■ THE EXERCISE
In the post about extreme ski terrain that follows, write out the passage between "Hey EpicSki dudes." and "across the board.", inclusive, swapping "terrain" for "slopes" wherever it occurs.

Hey EpicSki dudes. I like your site! You definitely list most of the best extreme terrain, and lots of ball busters and butt tightening lines.
First, regarding your rating of Ski Areas with EX terrain, if in Summit County you're going to list the Lake Chutes at Breckenridge, as this makes sense, then you'd also have to put A-basin's upper east wall on your map. I dare you to drop into the Second Notch from the summit and not rate it more severe than any Lake Chute, Breckenridge run.
Enough on that, as it takes me to this interesting topic. Yes, alpine ski categories are flat out confusing across the board.
For example, you can go to many areas and see double black and not realize you're heading over to 50 -60 degree chutes. Okay, yes, you'd have to ignore a plethora of other warning signs, but I see big caution and hazard signs to sleeper terrain, too.

■ DATASET SECTION
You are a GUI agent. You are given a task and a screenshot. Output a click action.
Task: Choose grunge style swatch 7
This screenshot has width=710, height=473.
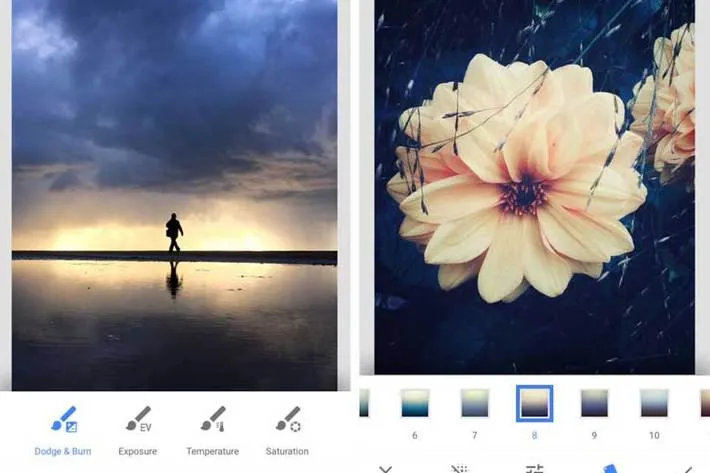475,403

■ THE REPLY
Hey EpicSki dudes. I like your site! You definitely list most of the best extreme slopes, and lots of ball busters and butt tightening lines.
First, regarding your rating of Ski Areas with EX slopes, if in Summit County you're going to list the Lake Chutes at Breckenridge, as this makes sense, then you'd also have to put A-basin's upper east wall on your map. I dare you to drop into the Second Notch from the summit and not rate it more severe than any Lake Chute, Breckenridge run.
Enough on that, as it takes me to this interesting topic. Yes, alpine ski categories are flat out confusing across the board.